Probability
Contents
Probability#
What does conditional probability mean?
%load_ext autoreload
%autoreload 2
%matplotlib inline
The autoreload extension is already loaded. To reload it, use:
%reload_ext autoreload
Imports#
from fastai import *
from aiking.data.external import *
import pandas as pd
Create Dataset#
push_ds("https://raw.githubusercontent.com/AllenDowney/BiteSizeBayes/master/gss_bayes.csv", dsname='thinkbayes')
list_ds()
(#4) ['oxford-iiit-pet','mktr','california-housing-prices','thinkbayes']
ds = get_ds('thinkbayes'); ds.ls()
(#1) [Path('/gdrive/PPV/S_Personal_Study/aiking/data/thinkbayes/gss_bayes.csv')]
Note
Linda is 31 years old, single, outspoken, and very bright. She majored in philosophy. As a student, she was deeply concerned with issues of discrimination and social justice, and also participated in anti-nuclear demonstrations. Which is more probable?
Linda is a bank teller.
Linda is a bank teller and is active in the feminist movement
df = pd.read_csv(ds/'gss_bayes.csv'); df.head()
caseid | year | age | sex | polviews | partyid | indus10 | |
---|---|---|---|---|---|---|---|
0 | 1 | 1974 | 21.0 | 1 | 4.0 | 2.0 | 4970.0 |
1 | 2 | 1974 | 41.0 | 1 | 5.0 | 0.0 | 9160.0 |
2 | 5 | 1974 | 58.0 | 2 | 6.0 | 1.0 | 2670.0 |
3 | 6 | 1974 | 30.0 | 1 | 5.0 | 4.0 | 6870.0 |
4 | 7 | 1974 | 48.0 | 1 | 5.0 | 4.0 | 7860.0 |
Note
caseid: Respondent id (which is the index of the table).
year: Year when the respondent was surveyed.

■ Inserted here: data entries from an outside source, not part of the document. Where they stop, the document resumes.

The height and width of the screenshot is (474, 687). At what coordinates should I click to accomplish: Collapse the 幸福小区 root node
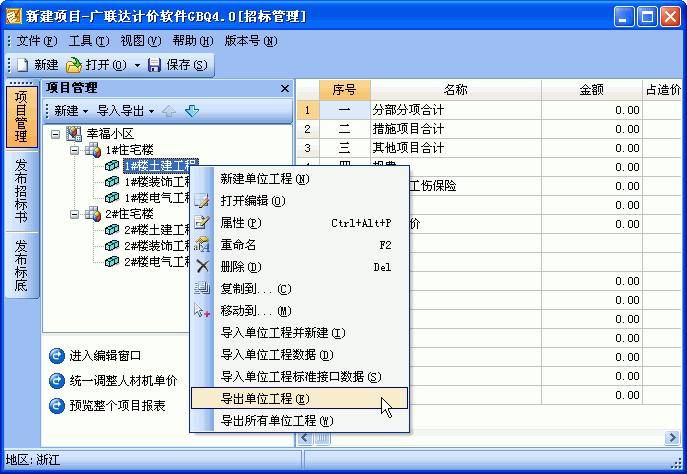click(55, 134)
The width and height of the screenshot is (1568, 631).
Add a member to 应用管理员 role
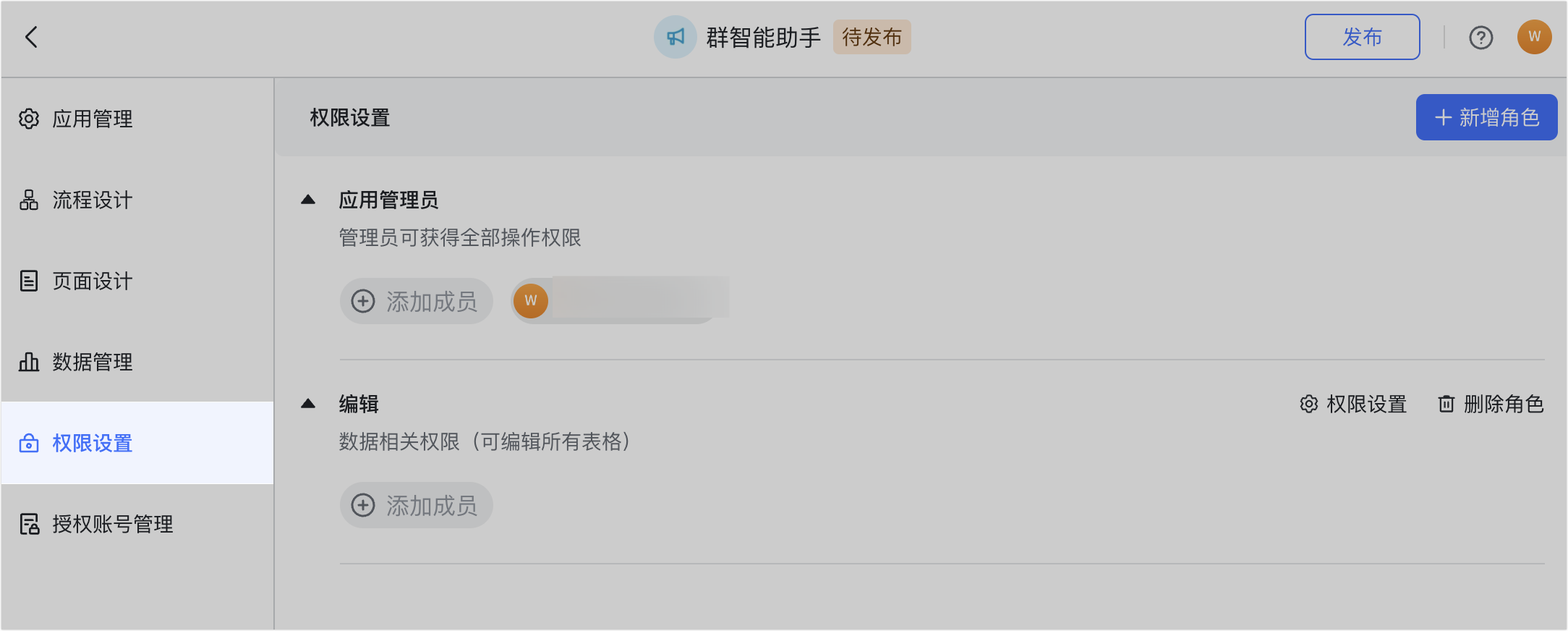pyautogui.click(x=417, y=301)
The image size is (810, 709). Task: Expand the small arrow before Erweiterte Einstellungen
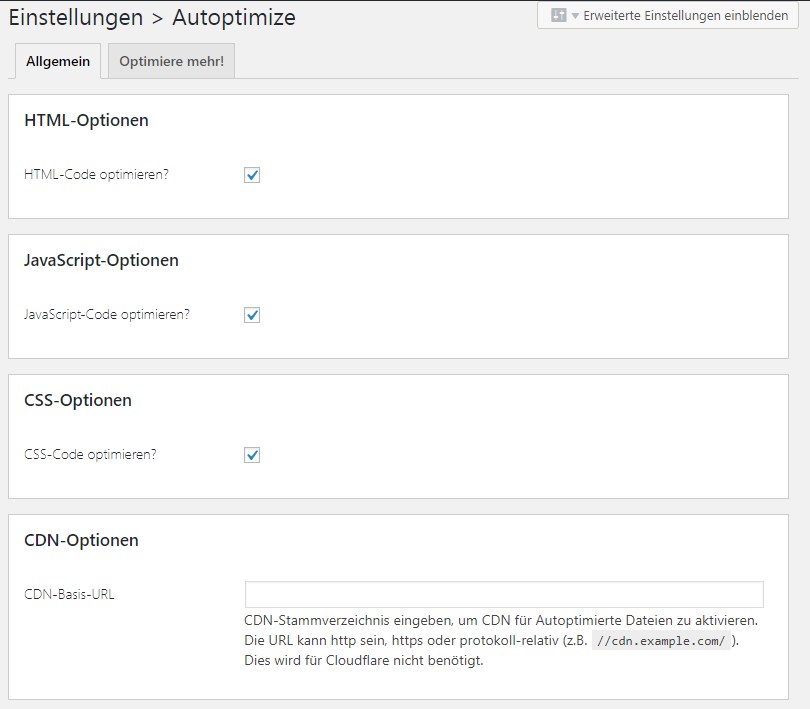click(575, 16)
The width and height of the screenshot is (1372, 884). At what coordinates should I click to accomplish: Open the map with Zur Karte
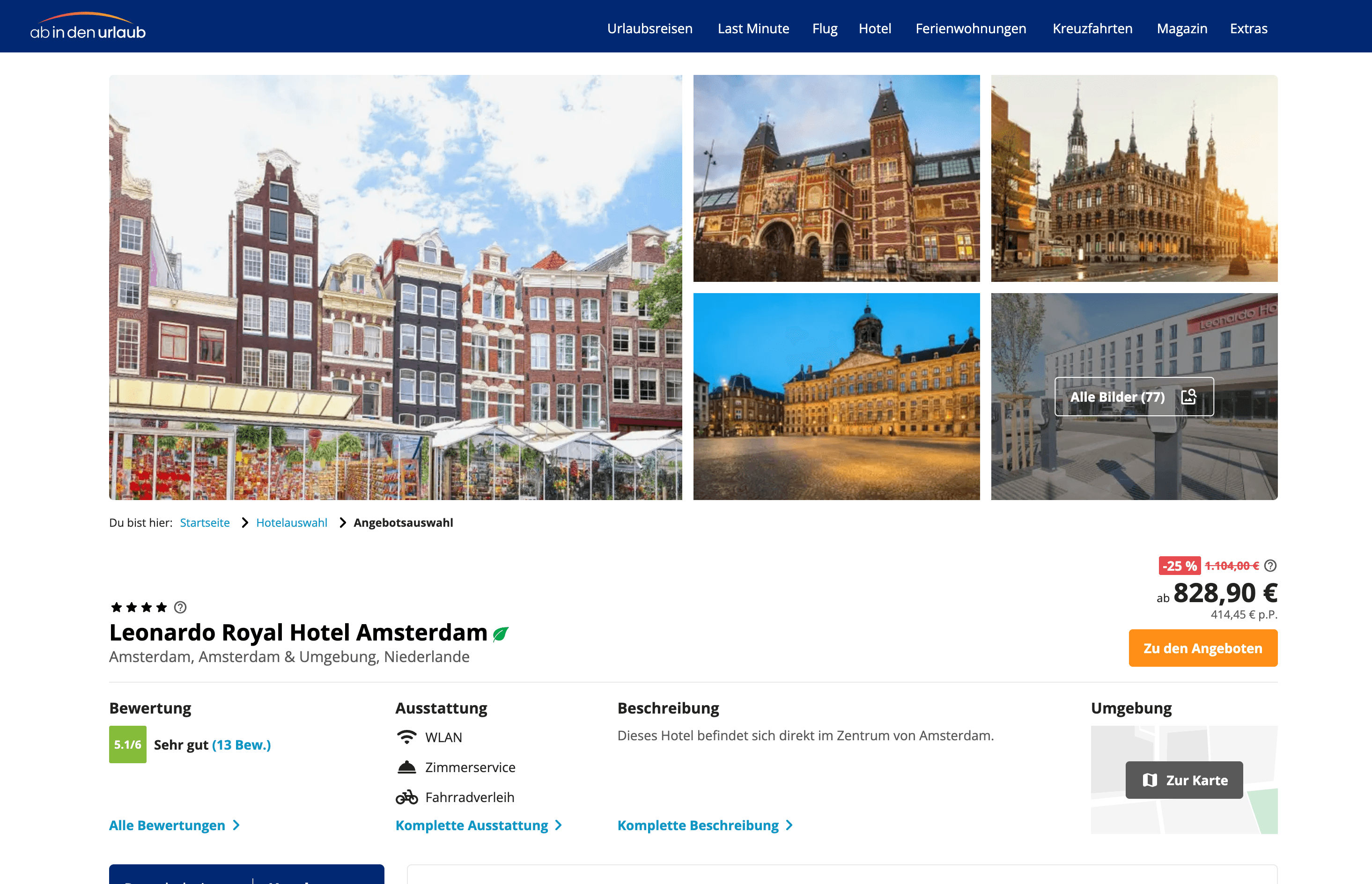coord(1184,780)
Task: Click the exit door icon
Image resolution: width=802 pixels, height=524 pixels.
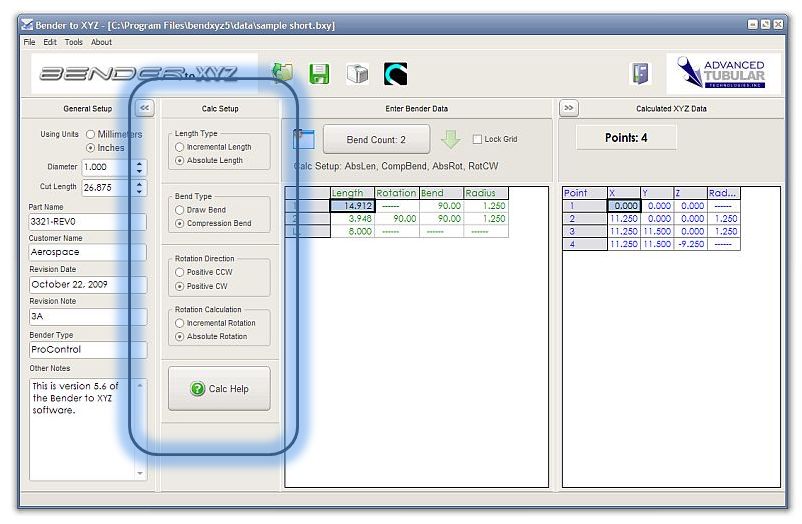Action: [x=640, y=74]
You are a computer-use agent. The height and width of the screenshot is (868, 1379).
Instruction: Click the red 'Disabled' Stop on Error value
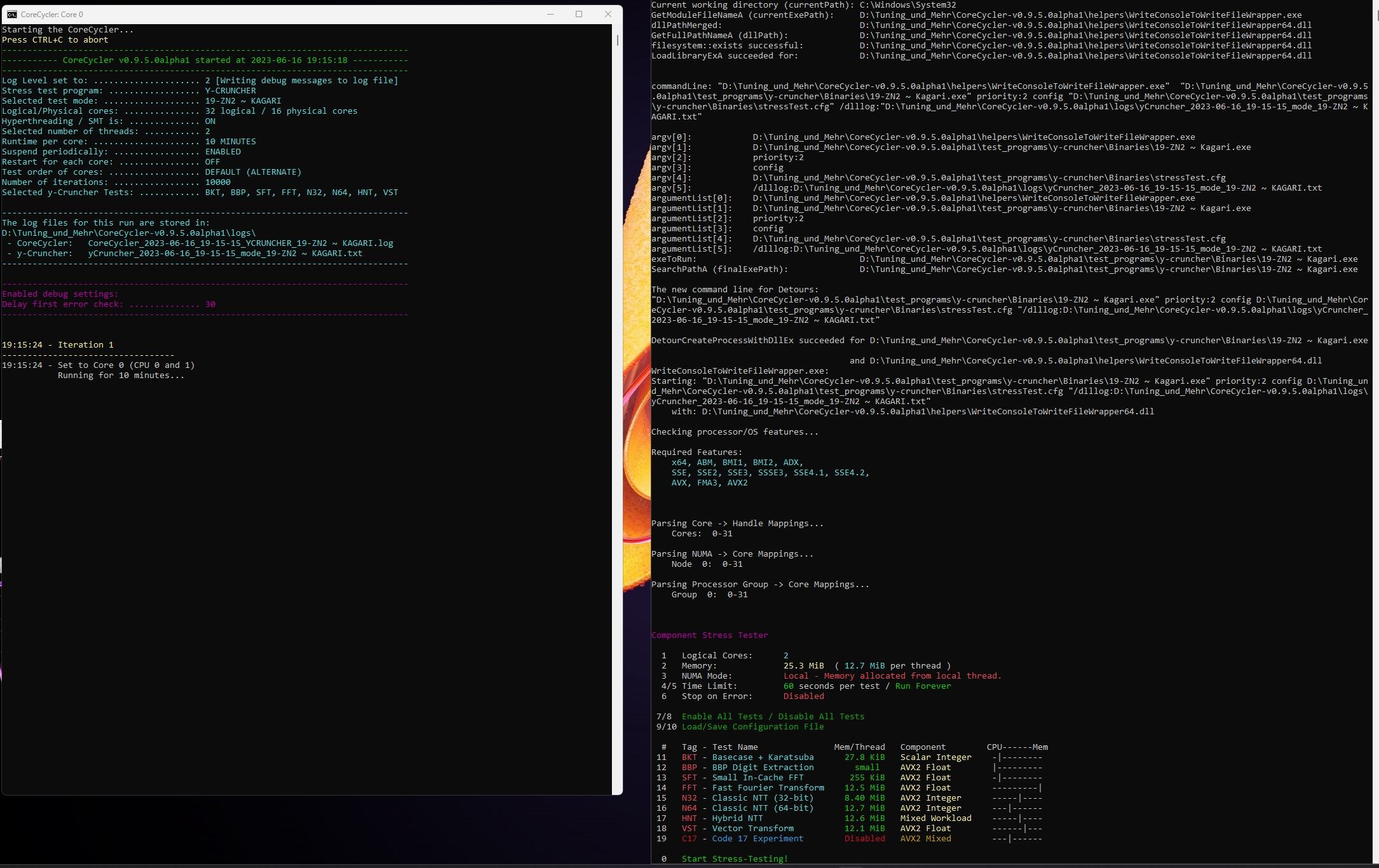point(803,696)
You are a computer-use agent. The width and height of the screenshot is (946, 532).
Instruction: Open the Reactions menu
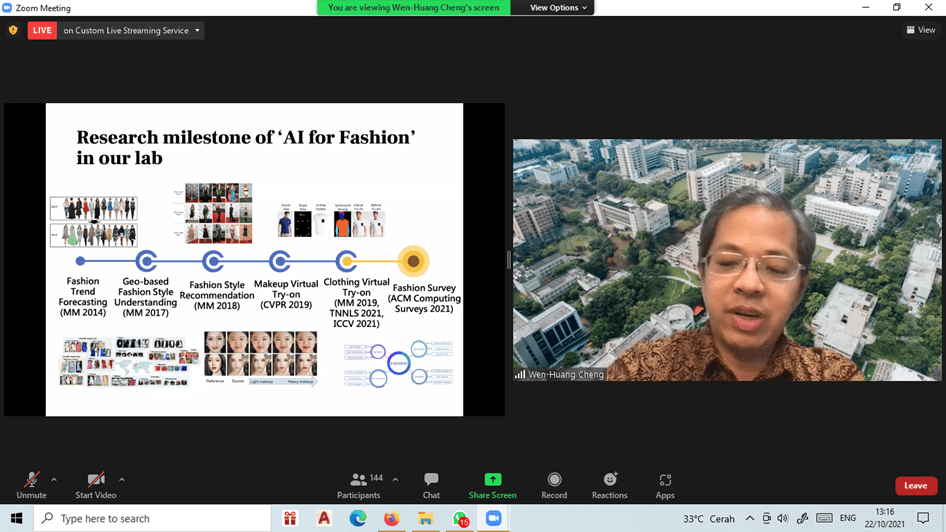tap(609, 485)
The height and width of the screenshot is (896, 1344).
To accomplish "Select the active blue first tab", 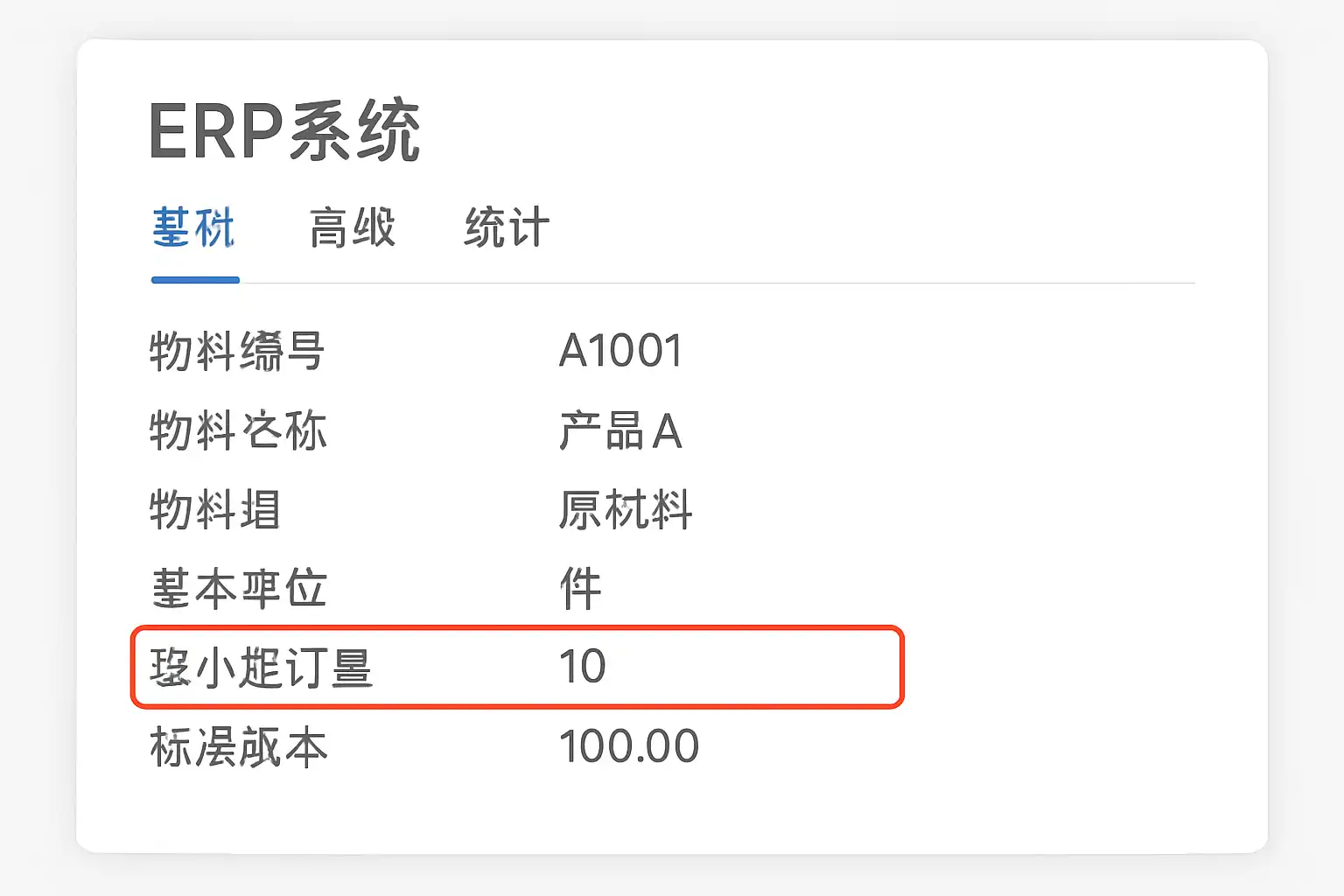I will pos(193,228).
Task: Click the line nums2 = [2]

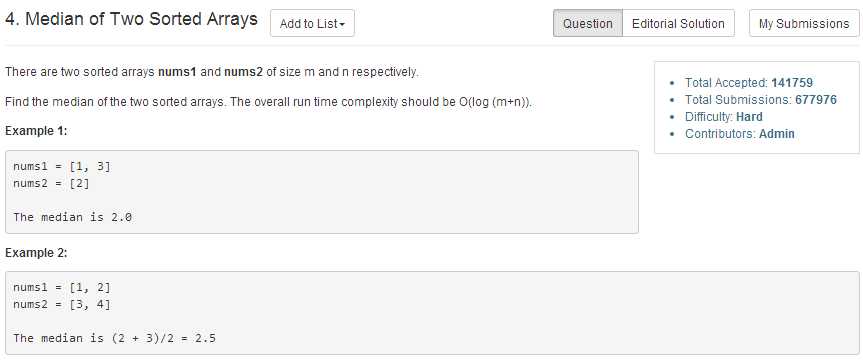Action: pyautogui.click(x=51, y=183)
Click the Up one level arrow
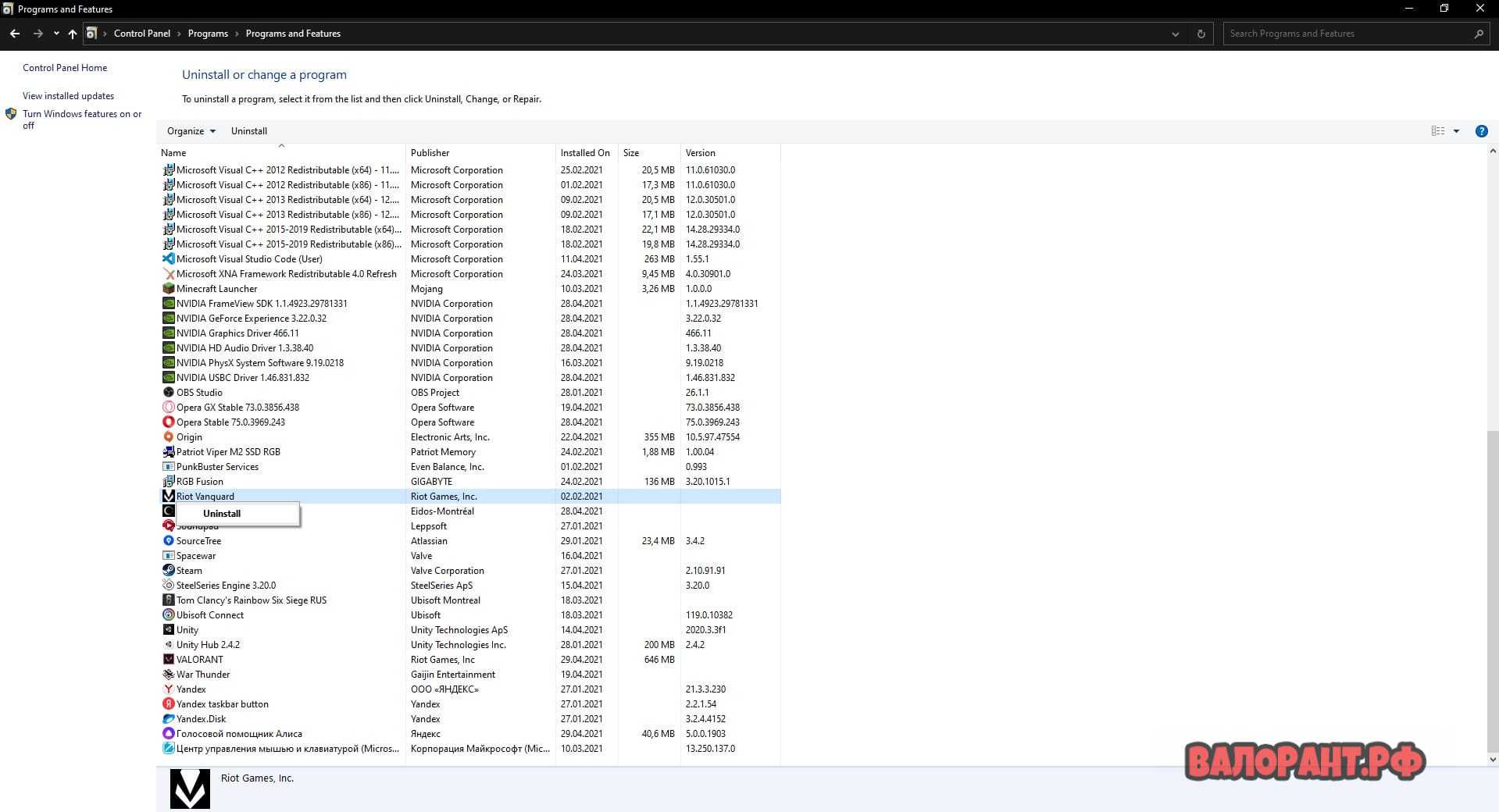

age: Respondent’s age when surveyed.
sex: Male or female.
polviews: Political views on a range from liberal to conservative.
partyid: Political party affiliation, Democrat, Independent, or Republican.
indus10: Code for the industry the respondent works in.
Banking and related code : 6870
Probability Function#
df.nunique()
caseid 4376
year 29
age 72
sex 2
polviews 7
partyid 8
indus10 270
dtype: int64
banker = (df['indus10'] == 6870); banker
0 False
1 False
2 False
3 True
4 False
...
49285 False
49286 False
49287 False
49288 False
49289 False
Name: indus10, Length: 49290, dtype: bool
banker.sum()
728
np.round(banker.mean()*100, 1) # Percentage of bankers in population -> Probability of a random person choosen in dataset to be a banker
1.5
def prob(A):
"""Computes probability of a proposition"""
return A.mean()
prob(banker)
0.014769730168391155
Note
1 Male 2 Female
female = (df['sex'] == 2)
prob(female)
0.5378575776019476
Note
Extremely liberal
Liberal
Slightly liberal
Moderate
Slightly conservative
Conservative
Extremely conservative
liberal = (df['polviews'] <=3)
prob(liberal)
0.27374721038750255
Strong democrat
Not strong democrat
Independent, near democrat
Independent
Independent, near republican
Not strong republican
Strong republican
Other party
democrate = (df['partyid'] <= 1); prob(democrate)
0.3662609048488537
Conjunction#
prob (A and B) - Both A & B are true
prob(banker & democrate)
0.004686548995739501
Conditional Probability#
Probability given a condition
E.g. -> Of all respondents who are liberal what fraction are Democrats
prob(democrate[liberal])
0.5206403320240125
len(democrate[liberal])
13493
len(democrate)
49290
len(female)
49290
len(female[banker])
728
prob(female[banker])
0.7706043956043956
def conditional(proposition, given):
""" Probability of A conditioned on given"""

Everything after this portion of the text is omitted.